Assignment
What lines in the following entries hold the word "agent"? Copy each one.

Study material
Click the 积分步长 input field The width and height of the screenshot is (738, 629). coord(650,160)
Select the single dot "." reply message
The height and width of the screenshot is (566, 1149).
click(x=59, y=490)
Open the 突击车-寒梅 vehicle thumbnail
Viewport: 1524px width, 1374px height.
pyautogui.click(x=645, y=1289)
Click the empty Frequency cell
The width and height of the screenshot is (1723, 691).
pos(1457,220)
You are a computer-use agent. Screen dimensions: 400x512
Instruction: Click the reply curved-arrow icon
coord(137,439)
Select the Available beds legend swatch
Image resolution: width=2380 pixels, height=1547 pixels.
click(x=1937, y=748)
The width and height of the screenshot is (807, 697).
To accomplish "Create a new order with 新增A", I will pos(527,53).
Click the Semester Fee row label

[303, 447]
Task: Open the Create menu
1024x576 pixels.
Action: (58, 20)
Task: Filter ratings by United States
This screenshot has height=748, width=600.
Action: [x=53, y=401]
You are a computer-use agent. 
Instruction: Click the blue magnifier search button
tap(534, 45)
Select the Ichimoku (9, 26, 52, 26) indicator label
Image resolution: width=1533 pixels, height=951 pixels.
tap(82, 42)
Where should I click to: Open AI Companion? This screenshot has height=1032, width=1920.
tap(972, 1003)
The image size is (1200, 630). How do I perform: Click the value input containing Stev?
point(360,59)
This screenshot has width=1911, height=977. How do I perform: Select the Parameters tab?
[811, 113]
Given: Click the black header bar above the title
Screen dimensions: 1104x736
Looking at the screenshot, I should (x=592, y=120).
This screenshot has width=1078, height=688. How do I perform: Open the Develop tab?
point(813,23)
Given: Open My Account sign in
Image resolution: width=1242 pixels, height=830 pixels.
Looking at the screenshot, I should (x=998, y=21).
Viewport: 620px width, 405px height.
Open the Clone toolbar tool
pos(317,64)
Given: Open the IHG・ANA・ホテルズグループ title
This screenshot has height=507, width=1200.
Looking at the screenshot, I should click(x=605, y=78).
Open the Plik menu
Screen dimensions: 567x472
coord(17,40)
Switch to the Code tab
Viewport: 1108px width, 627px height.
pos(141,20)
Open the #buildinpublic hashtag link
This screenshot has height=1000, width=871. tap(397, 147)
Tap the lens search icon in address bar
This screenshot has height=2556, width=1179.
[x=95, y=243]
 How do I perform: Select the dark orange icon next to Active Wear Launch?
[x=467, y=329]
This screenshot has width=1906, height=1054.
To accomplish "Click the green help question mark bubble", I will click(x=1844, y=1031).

Exercise output
You are a computer-use agent. Screen dimensions: 400x512
You are a computer-use agent. 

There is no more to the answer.